Insurer’s Motion to Dismiss COVID-19 Business Interruption Claim Denied

    Determining that government shutdown orders during the pandemic were a physical cause of loss and finding the virus exclusion ambiguous, the court denied the insurer’s motion to dismiss. Risinger Holdings v. Sentinel Ins. Co., 2021 U.S. Dist. LEXIS 192474 (D. E.D. Texas Sept. 30, 2021).

    Risinger owed several orthodontic practices. It held a policy issued by Sentinel which provided business interruption coverage. The policy also included a virus exclusion, which barred coverage for damage caused by “fungi, wet rot, dry rot, bacteria or virus.” Sentinel argued this exclusion barred coverage for business interruption losses caused by government lockdowns during the COVID-19 pandemic.

    The court noted “virus” appeared in different parts of the policy. Another exclusion barred coverage for destruction or corruption of electronic data caused by a virus, malicious code or similar instruction introduced into a computer system. Therefore, this exclusion defined the term “virus” as “malicious code or similar instruction.” “Virus” was not defined elsewhere in the policy. This gave rise to at least a measure of ambiguity.

   Elsewhere, the policy had another exclusion for the enforcement of any ordinance or law which required the demolition repair, replacement, etc., of property due to the presence of fungi, wet or dry rot, bacteria or virus. This meant the term virus was susceptible to at least three different interpretations. It could mean: (1) “malicious code or similar instruction”; or (2) a subcategory of virus capable of causing structural or mechanical damage or failure; or (3) a subcategory of virus capable of inducing physical distress, illness, or disease. Therefore, the policy was ambiguous and had to construed in the insured’s favor. Consequently, the exclusion did not bar coverage.

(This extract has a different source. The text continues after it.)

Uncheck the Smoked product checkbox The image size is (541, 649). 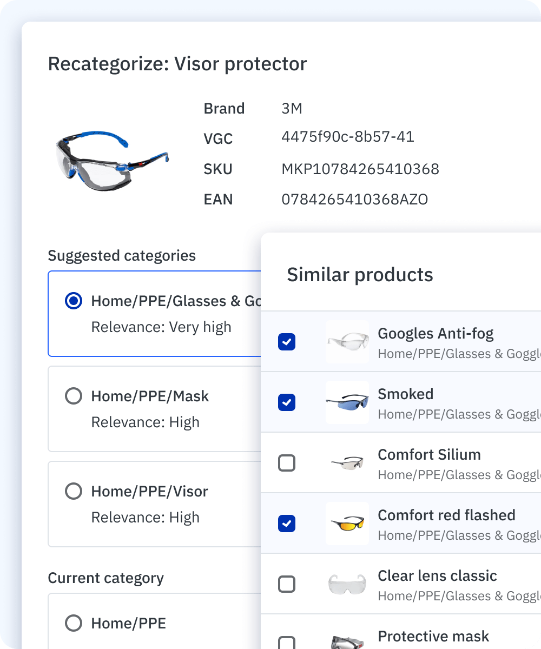coord(287,402)
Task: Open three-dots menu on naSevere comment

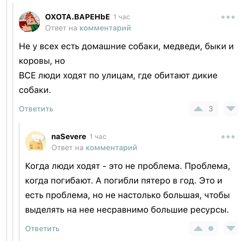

    The court next considered the policy provision requiring “direct physical loss.” Here, the policy defined the scope of coverage by distinguishing between “direct physical loss of or physical damage to” covered property. The disjunctive “or” in the phrase meant that “physical loss” must cover something different from “physical damage.” Sentinel did not point to anything in the policy that clarified the term “physical loss.” Thus, the “physical loss” component was ambiguous.

    Risinger may have suffered direct physical loss due to the government shutdown orders by being deprived of the use of the physical space of its covered property, or alternately, because of the severe material losses it endured when it was forcibly excluded from its businesses. Accordingly, the policy’s coverage provision applied to Risinger’s claims for business losses due to the government shutdown orders. Sentinel’s motion to dismiss was denied.